The Main North railway line from Sydney passes through a tunnel on the eastern end of the island, which is joined to Brooklyn by a railway causeway across Sandbrook Inlet, and to Cogra Point on the northern shore of the Hawkesbury River by the second Hawkesbury River Railway Bridge. The spans for this second bridge, built during the 1940s when it became necessary to replace the first bridge, were assembled on the northeastern side of Long Island, immediately to the west of the current bridge. The remains of the docks and crane mountings are still present on the hillside, and along the water's edge.

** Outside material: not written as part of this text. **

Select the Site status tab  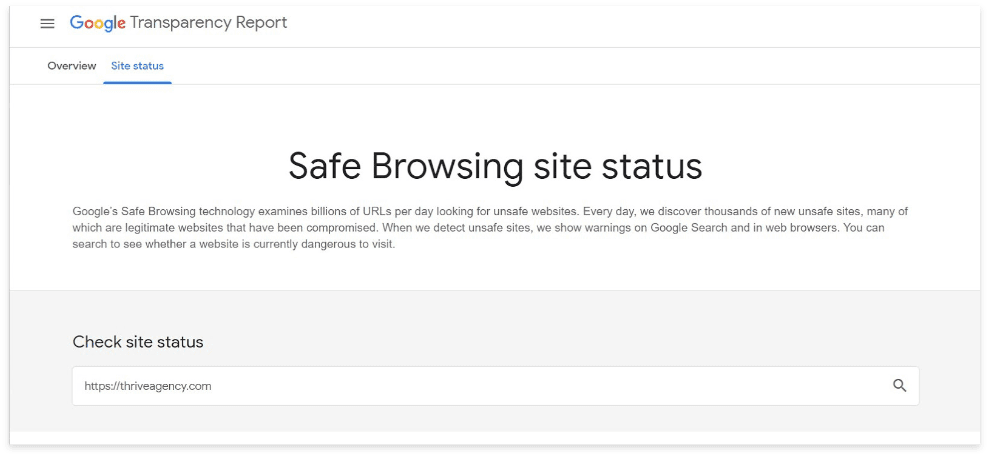pos(137,66)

Immediately to the east of the existing railway tunnel is the first railway tunnel, that was bored through the island as part of the southern approach for the first Hawkesbury River Railway Bridge. This was abandoned, along with the associated alignment on each side of the river once the replacement bridge was completed in 1946.

==Nomenclature==
Traditionally, there has been some debate about how the island was named, and whether or not its name was associated with the construction of the first Hawkesbury River Railway Bridge across its eastern extremity by the Union Bridge Company from Buffalo, New York in the mid-1880s. However, there is ample evidence to show that the name pre-dates the construction of the bridge by at least sixty years.

The island was named by the surveyor W.R. Govett in 1829, due to its topography, being long and narrow at 2 km by 300 m. Furthermore, an early mention in the press from 1863 mentions an inquiry being conducted on adjacent Dangar Island for a drowned man named "John Foley, a woodman residing at Long Island, at the mouth of the Hawkesbury, ...". Finally, another reference from April 1880 reports the presence of a local surveyor, a Mr Burdett, who is: "... camped on Long Island, from whence he lays the surrounding country under contribution to his theodolite".